Furthermore, packaging machine 1 shown in FIG. 1B comprises a controls terminal 9 at which process parameters can be set for the respective work stations provided at packaging machine 1. Controls terminal 9 comprises a control unit 11 which is shown only schematically. Control unit 11 is configured to perform computing operations, in particular in real time during the production process, in order to control packaging machine 1 based on processes, i.e. to possibly have respective process parameters of packaging machine 1 adjusted in relation to the process.

Packaging machine 1 illustrated in FIG. 1B further comprises a transport device 12 according to FIG. 1A associated with work station A, but which is positioned in the working direction R downstream of forming station 2, i.e. provides packaging elements VE by way of suction plate 19 in a direction opposite to working direction R of forming station 2.

FIGS. 1A and 1B illustrate, by way of example, that transport device 12 can transport packaging elements VE in or opposite to working direction R to forming station 2. Transport device 12 is configured to continuously supply packaging elements VE to forming station 2 during the manufacturing process which are combined with packaging trays M produced therein to create a (composite) packaging lower part VU.

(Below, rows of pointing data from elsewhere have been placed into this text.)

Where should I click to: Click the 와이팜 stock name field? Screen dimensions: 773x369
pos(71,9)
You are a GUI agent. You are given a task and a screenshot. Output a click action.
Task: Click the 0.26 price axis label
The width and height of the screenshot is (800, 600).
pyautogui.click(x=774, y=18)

FIG. 2 shows a perspective view of transport device 12 integrated into machine frame 6 of packaging machine 1. According to FIG. 2, transport device 12 is transferred a plurality of trays 17 in a predetermined format F by feeding device 15, presently in a 2×2 format according to FIG. 1A, from outside machine frame 6 of packaging machine 1. Trays 17 in FIG. 2 are formed as cardboard trays K, but can also be made of a different material.

According to FIG. 2, trays 17 are transferred in the predetermined format F to grouping unit 60 arranged within machine frame 6, in particular to conveyor belt 61 provided there which is mounted vertically adjustable along lifting direction C by way of lifting mechanism 18. Lifting mechanism 18 is adapted to lift trays 17 positioned on conveyor belt 61 according to predetermined format F in lifting direction C for transferring trays 17 to transfer unit 14 positioned thereabove in a receiving position P1. Conveyor belt 61 can subsequently again be lowered back to its original position in which it can be transferred packaging elements VE by feeding device 15.

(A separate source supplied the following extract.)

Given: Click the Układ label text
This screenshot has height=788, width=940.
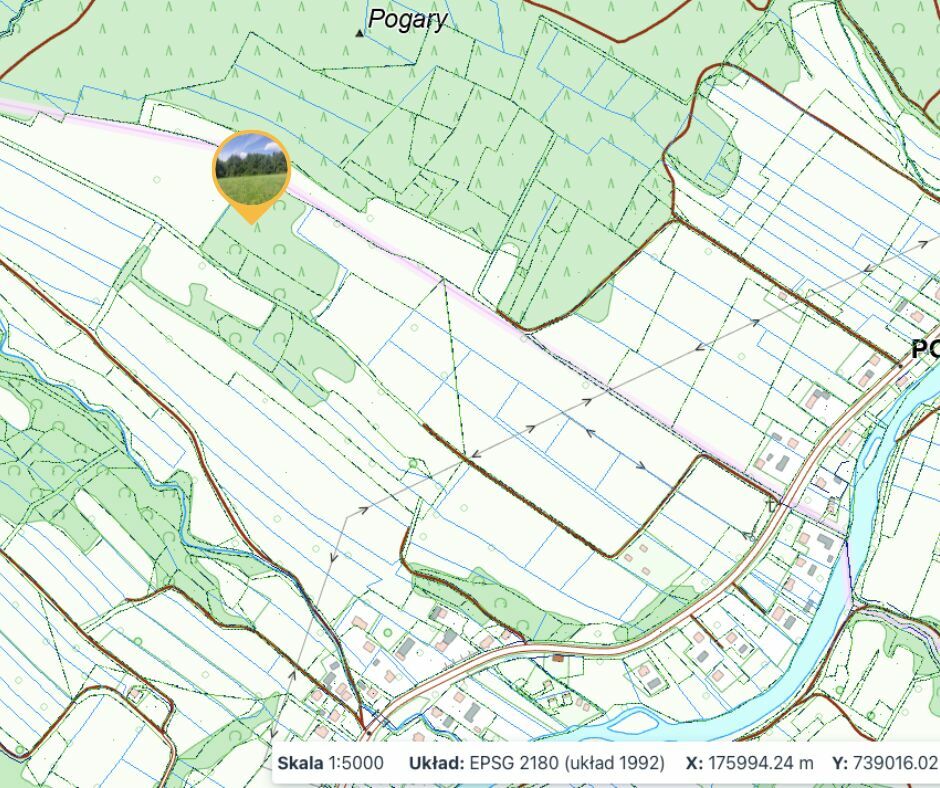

Transfer unit 14 shown in FIG. 2 is mounted adjustable in or opposite to working direction R of packaging machine 1 between receiving position P1, in which trays 17 can be transferred thereto, and a transfer position P2 along a transport plane E, in which trays 17 transported by transfer unit 14 can be transferred to forming station 2.

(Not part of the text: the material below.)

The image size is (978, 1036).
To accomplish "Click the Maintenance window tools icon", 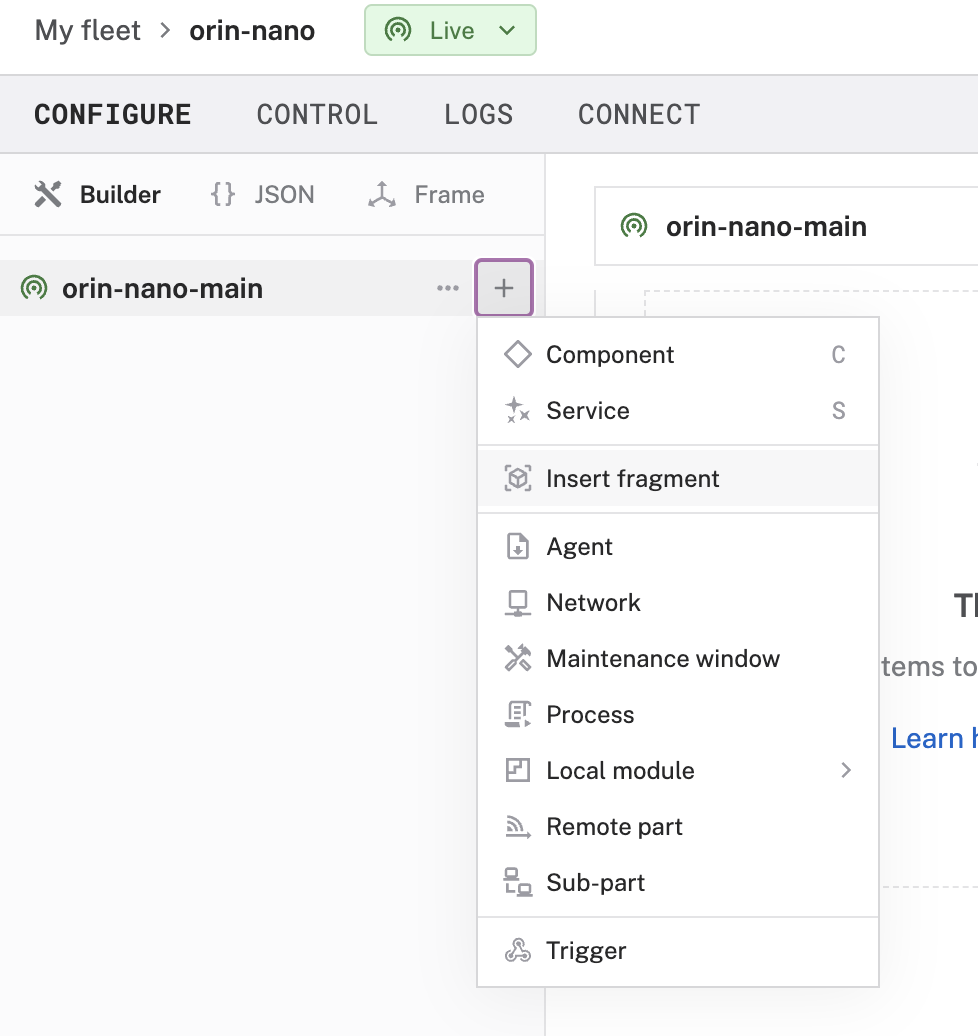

According to FIG. 2, transfer unit 14 is configured as a suction plate 19. Suction plate 19 is mounted adjustable between receiving position P1 and transfer position P2 by a linear drive 20 in or opposite to working direction R of packaging machine 1. Linear drive 20 is equipped with a guide 21 oriented in working direction R of packaging machine 1 on machine frame 6 and a carriage 22 that is displaceably mounted thereon and to which suction plate 19 is attached. Furthermore, an electric motor 64, e.g. a servo motor, adapted to control an adjustment motion of suction plate 19 is preferably attached to machine frame 6. The operation of electric motor 64 can be coordinated by control unit 11 of packaging machine 1.

The configuration shown in FIG. 2 shows that suction plate 19 as such is moved to and fro only horizontally in transport plane E for continuously supplying trays 17 received thereon to forming station 2 for further processing with packaging recesses M formed thereon.

FIG. 3 shows suction plate 19 according to one variant in an isolated view. Suction plate 19 shown in FIG. 3 comprises a plate-shaped upper part 23 with which suction plate 19 can be attached to carriage 22 (see FIG. 2). Furthermore, suction plate 19 comprises a plate-shaped center member 24 which is connected to upper part 23. Several reception molds 25 extend from center member 24 on a side facing away from upper part 23. Reception molds 25 are shaped in such a way that, with regard to trays 17 that are provided to them for transport, they can at least in part receive them as a negative mold in a positive-fit manner in their upper opening region 26.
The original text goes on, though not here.